Many of Aditya’s friends and his family members e tested positive for COVID-19. He made sure to be there for them virtually and shared factual, useful information to put their minds at ease. He is worried that many still do not wear a mask, wash their hands regularly or maintain a minimum two-meter distance. The only way we can win this battle is if we fight it together by following these steps says Aditya.

Harnessing the strength of technology

The pandemic has disrupted the learning of an entire generation. Young minds like Adito are advocating for using digital platforms and technology to educate, teach and create job opportunities for themselves and others.

“I want to support my family financially. One of my cousins taught me about YouTube and how to be a YouTuber and make money out of it. I did not have the requisite equipment like tripod, mic, laptop, editing software or a good smart phone. Right now, a lot of children are attending classes online, and are facing technical difficulties due to lack of digital knowledge. I felt there was a need and despite the lack of proper equipment I started making technical learning videos,” - Adito.

Let’s support young champion leaders like Adito who inspire us all to do more!

Innovating to improve awareness on COVID-19 Appropriate Behaviors

COVID-19 has brought daily life to a standstill for many across India, but young volunteers are working relentlessly to keep people safe during these tough times. Ashok and other volunteers have been working with the local authorities in Chennai to increase awareness about how to protect each other against COVID-19. Ashok is keen to promote positive behaviors to prevent COVID-19 including sharing the facts about and the benefits of vaccination. UNICEF is supporting the local authorities by training and deploying community level volunteers like Ashok and others to support frontline workers to create awareness on COVID-19.

“I am part of this wonderful awareness programme at Chennai Central Railway Station. Some people are not wearing face masks properly. Some were using dirty handkerchiefs. We distributed free face masks and sanitizers for them to use. Some were eating paan and spitting in public places, and we warned them about its impact,” - Ashok.

Let’s support young people like Ashok who are helping us defeat this pandemic.

Using the power of Social Media and apps to spread accurate and verified information

Mantasha Fatima

Mantasha is pursuing her Bachelor’s in Elementary Education. Mantasha believes in giving back to the society during this challenging time. She is an active youth volunteer and for the past two years has been creating awareness on preventing COVID-19 on social media.

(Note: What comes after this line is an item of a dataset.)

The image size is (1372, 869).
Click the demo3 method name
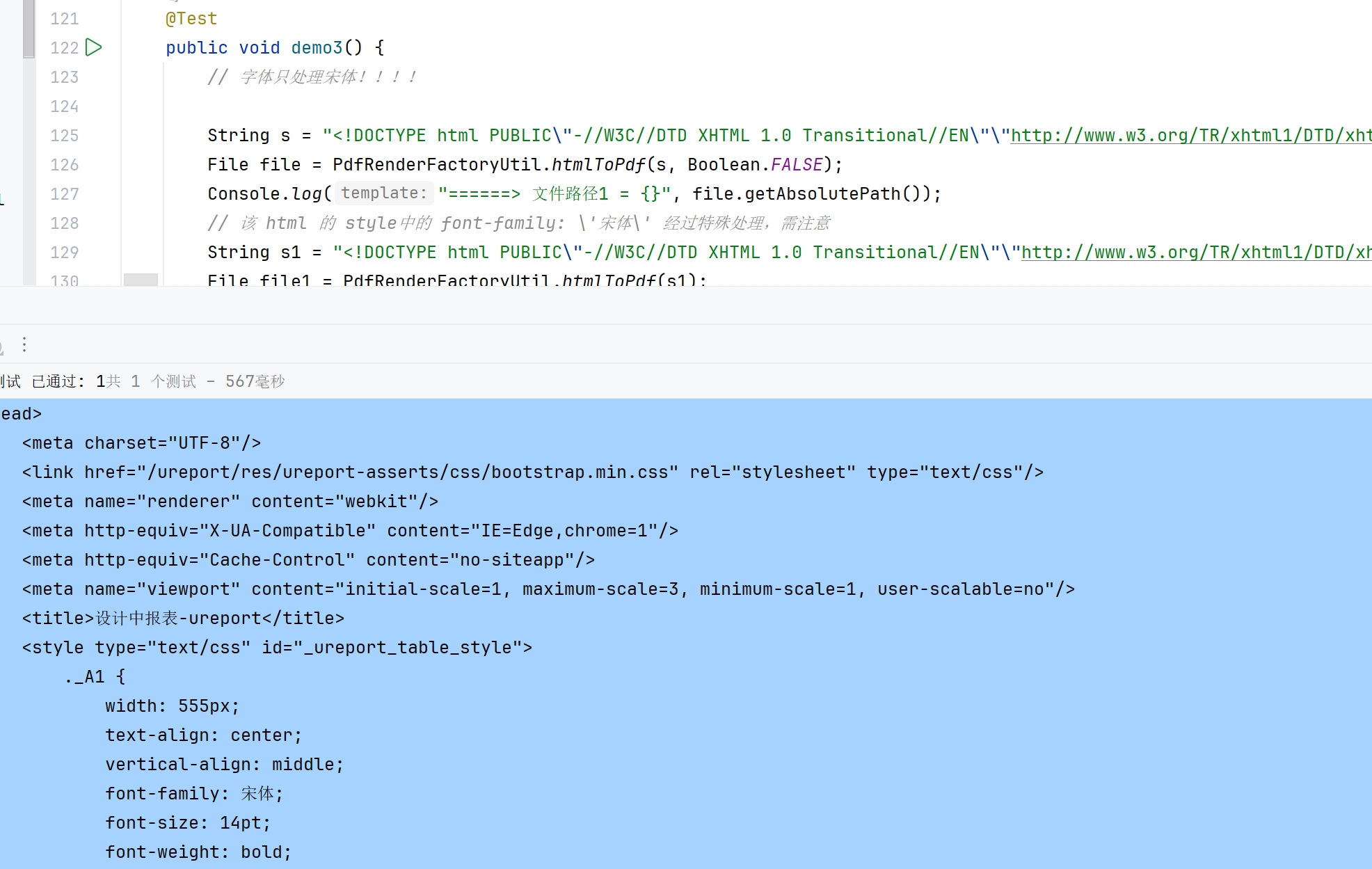317,48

“I believe in building a selfless society through acts of kindness. During COVID-19, I created and shared videos with authentic information to help people. We also collected and distributed provisions to families hit by the pandemic,” - Mantasha.

Mantasha continues to help people with verified information about COVID-19. She has also provided books and stationery to students who are unable to access education easily due to this pandemic.